Narrado por Dimitri Volkov
O relógio marcava quase duas da manhã. O hotel era silencioso, isolado entre colinas e vinhedos, com seguranças nossos espalhados pela propriedade.
Mikhail estava de pé, encostado na janela, observando o breu da noite italiana. O laptop aberto em cima da mesa mostrava a planta da mansão dos Smirnova.

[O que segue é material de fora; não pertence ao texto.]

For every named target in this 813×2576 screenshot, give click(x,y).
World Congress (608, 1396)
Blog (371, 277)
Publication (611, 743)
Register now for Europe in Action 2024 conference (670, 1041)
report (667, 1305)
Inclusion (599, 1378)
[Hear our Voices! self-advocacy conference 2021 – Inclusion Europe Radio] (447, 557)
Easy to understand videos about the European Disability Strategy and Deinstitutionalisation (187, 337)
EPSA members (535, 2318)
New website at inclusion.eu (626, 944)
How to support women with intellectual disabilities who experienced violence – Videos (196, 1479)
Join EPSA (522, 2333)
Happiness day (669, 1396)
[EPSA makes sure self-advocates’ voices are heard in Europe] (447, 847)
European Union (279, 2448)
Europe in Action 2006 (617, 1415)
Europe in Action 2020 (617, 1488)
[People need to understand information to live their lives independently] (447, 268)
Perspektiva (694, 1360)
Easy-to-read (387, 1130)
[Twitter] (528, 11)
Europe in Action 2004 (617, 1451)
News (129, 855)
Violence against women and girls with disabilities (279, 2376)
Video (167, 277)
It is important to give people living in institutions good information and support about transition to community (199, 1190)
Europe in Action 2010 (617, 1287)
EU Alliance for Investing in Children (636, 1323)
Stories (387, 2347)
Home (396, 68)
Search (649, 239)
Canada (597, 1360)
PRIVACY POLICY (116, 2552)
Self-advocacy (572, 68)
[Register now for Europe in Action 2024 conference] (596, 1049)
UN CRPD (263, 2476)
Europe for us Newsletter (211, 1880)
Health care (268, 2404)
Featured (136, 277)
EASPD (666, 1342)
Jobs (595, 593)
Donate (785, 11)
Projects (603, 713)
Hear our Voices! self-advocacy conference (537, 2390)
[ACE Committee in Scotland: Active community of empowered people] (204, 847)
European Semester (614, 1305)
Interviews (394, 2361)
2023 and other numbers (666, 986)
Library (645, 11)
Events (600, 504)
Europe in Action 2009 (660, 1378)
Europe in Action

O rosto dele estava tenso — o mesmo olhar de quando vai pra guerra, só que agora o inimigo tinha nome: Yakov.
Eu me sentei na poltrona, copo de uísque na mão, e fiquei estudando ele por um tempo.
Sabia o que se passava na cabeça dele. Amor antigo. Amor que nunca foi correspondido — o tipo que a gente tenta enterrar, mas sempre volta pra assombrar.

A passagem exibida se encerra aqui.